PHP Web Page Security Generator Script Tutorial

This tutorial outlines the Captcha objective, how-to design and code your own security script, using PHP. Although considered by the masses to be a very complicated maneuver, protecting web pages, as well as internal elements of those pages, is actually quite simple. So, why are these Captcha and ReCaptcha solutions so complicated and difficult to use? The only honest response I can give you is: marketing.

No matter what anyone tells you, at the end of the digital day, these beautifully designed, engaging, stimulating and appealing folds of information are just that: pages. If these pages were printed pages, then Captcha would be a child-proof seal on each one. And for those forward thinkers out there, you guessed it: Captcha is actually a type of password. And passwords are a hackers biggest challenge. Captcha, ReCaptcha and now Image Captcha are like child-proof seals that even adults cannot open – without wanting to smash that plastic container to pieces – with seething teeth, watery eyes and narrowed brow, rip out the cotton and snatch that little purple pill, with a madman’s sort of satisfaction.

What Is CAPTCHA Actually?

First, let me break down the basics, for those who are novice programmers or frightened web site owners. Captcha is specifically a non-trademark of Carnegie Melon University, where a group of programmers elite scripted a method for reducing, or eliminating, unwanted injections to any web page. This was called Completely Automated Public Turing [to tell] Computers [and] Humans Apart. CAPTCHA. That is quite an interesting thing. How does an automated machine tell the difference between an automatic keyboard stroke and a human induced keyboard stroke? And here the fun begins. The keyboard. That poor, coffee-stained, crumb and eyelash laden attachment, that permits we humans to transform our thoughts into digital fandango! What the algorithm did was create an automated password system or security portal, to capture potential hacks, and stop them in their tracks. Think: a RAID© commercial for data driven web-pages. As of late, we have seen Captcha go steroids. But, no matter the bloated and vigorous attempt at security, that solution comes back to one thing: the password.

How The Solution Works?

So, how does the Captcha thing actually work? When a person enters or presses a key on the keyboard, a specific language command is executed and prints the keystroke into the input box.
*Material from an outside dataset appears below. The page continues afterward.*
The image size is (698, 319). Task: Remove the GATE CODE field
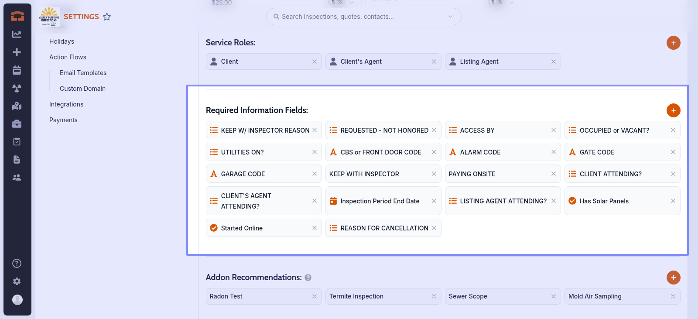[x=673, y=152]
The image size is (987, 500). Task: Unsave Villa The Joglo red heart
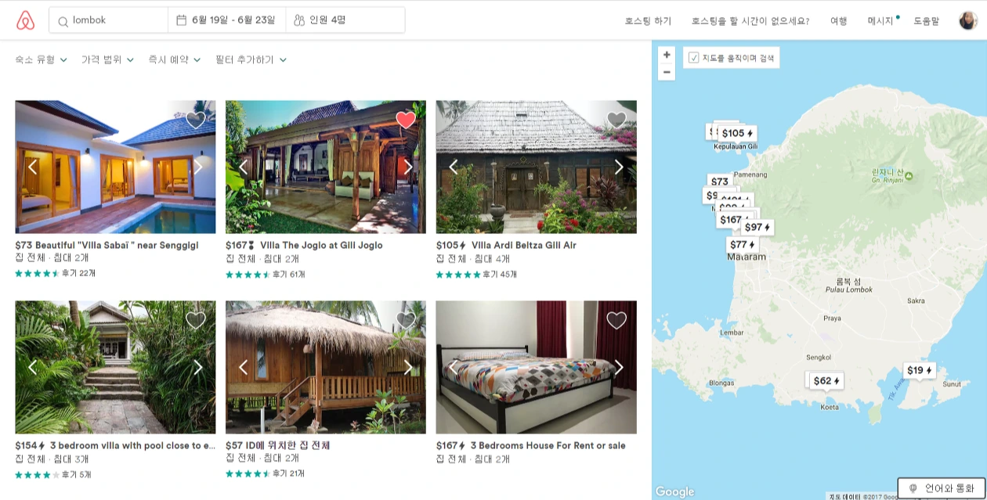(x=406, y=120)
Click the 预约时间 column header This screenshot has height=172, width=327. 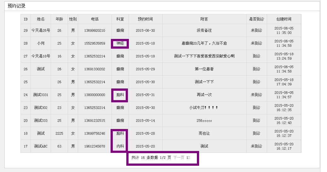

This box is designed to store the keys or characters entered until the return key is pressed and the information put through several tests behind the page. These tests are specifically designed to determine if the keys entered match the security code of the script, whether or not these keys contain unreadable characters, or if there are excessive characters -like programming code or hyperlinks- within. There are a few more tests the system performs, which I shall not indulge/bother you with. Point being, these keys or characters are a set of variables passed through pages, using scripts called security checkpoints. In short, a password checker.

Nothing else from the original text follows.